Post by Chris Bradley » Sun Oct 05, 2008 5:04 pm

Dan DT wrote:
> At least according to Bussard the electron losses were the limiting remaining barrier.

'Fraid not. cross-section of Coulomb scattering >> cross-section of fusion . That's the fundamental last-barrier when two nucleii meet up. All mechanisms before that are just disappointments. Like if you climb a mountain and see a ridge that looks like the top. Strain your heart that last few metres because you think that is all you've got left, but then realise you're only half-way there once you get over that ridge and really see the top! It's a real downer! But you have to clear the ridge before you know it.

This is the essential very-inequality that has meant the research mainstream has headed for thermal plasmas.

> And, my understanding is that IEC devices in general are not thermalized machines(unlike Tokamaks), they are essentially linier acceleraters.

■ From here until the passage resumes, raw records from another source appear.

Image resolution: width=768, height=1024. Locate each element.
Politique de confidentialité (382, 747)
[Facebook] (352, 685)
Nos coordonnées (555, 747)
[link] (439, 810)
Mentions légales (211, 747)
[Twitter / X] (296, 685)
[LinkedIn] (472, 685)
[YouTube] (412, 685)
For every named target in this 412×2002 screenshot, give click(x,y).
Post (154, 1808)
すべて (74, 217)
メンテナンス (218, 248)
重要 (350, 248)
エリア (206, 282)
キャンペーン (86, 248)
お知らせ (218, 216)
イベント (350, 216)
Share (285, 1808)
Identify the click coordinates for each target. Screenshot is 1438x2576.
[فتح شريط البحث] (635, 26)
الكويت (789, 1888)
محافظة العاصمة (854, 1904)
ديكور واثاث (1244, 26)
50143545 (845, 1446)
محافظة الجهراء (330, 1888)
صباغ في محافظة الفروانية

Yes. If it were a thermalised plasma, the inequality above wouldn't apply. Hence, very appealing to go for this. You've just shrunk the mountain!! And this is really the case, make no mistake. Beam-type machines need to run very high ion energies before they begin to see any returns at all, whereas thermal plasmas, relatively speaking, don't need to run such high energies but it's currently proved impractical to sustain them.